## TASK INSTRUCTIONS
Please reproduce the final stretch of the listing below: the line that contains "Open the DOCUMENTARIO" and all lines after it, verbatim, with nothing else.

## DATASET CONTENT
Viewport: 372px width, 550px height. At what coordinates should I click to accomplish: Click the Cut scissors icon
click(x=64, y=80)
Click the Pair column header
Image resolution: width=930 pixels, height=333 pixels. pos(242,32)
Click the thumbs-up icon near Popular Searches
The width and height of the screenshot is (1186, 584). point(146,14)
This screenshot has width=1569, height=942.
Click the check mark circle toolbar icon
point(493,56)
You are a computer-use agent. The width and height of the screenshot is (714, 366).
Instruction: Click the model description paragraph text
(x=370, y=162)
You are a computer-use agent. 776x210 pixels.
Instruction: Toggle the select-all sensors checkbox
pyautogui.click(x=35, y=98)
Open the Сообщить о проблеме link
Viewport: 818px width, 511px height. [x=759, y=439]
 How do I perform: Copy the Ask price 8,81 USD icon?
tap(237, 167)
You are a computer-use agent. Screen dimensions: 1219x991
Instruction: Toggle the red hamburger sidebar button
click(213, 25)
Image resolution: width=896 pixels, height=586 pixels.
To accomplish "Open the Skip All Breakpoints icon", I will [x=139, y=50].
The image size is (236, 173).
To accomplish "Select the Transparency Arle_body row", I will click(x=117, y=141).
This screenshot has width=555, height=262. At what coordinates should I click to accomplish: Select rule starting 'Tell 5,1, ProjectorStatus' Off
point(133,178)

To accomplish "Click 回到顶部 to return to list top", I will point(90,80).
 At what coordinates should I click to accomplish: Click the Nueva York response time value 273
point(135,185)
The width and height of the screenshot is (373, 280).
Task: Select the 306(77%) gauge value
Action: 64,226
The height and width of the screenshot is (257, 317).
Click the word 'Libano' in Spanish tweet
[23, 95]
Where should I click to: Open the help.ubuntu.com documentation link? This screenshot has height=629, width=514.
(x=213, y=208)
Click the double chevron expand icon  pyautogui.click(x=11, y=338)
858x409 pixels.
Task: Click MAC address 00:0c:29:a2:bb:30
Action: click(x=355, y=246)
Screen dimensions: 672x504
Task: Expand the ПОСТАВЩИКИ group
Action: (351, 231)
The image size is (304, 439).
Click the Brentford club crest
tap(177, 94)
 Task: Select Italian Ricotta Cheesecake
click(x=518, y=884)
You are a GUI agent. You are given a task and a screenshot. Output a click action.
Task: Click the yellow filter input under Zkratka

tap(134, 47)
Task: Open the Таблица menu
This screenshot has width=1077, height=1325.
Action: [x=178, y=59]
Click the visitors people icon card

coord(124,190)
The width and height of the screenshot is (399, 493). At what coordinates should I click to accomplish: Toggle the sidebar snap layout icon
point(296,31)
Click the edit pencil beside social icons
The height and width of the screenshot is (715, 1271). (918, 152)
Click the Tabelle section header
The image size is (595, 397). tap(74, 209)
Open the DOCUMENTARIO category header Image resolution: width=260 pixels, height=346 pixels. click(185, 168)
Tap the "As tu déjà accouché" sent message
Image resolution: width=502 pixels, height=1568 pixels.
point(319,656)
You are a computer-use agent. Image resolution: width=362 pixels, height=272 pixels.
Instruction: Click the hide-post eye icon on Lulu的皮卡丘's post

## OUTPUT OF THE EXERCISE
Open the DOCUMENTARIO category header Image resolution: width=260 pixels, height=346 pixels. click(185, 168)
Tap the "As tu déjà accouché" sent message
Image resolution: width=502 pixels, height=1568 pixels.
point(319,656)
You are a computer-use agent. Image resolution: width=362 pixels, height=272 pixels.
Instruction: Click the hide-post eye icon on Lulu的皮卡丘's post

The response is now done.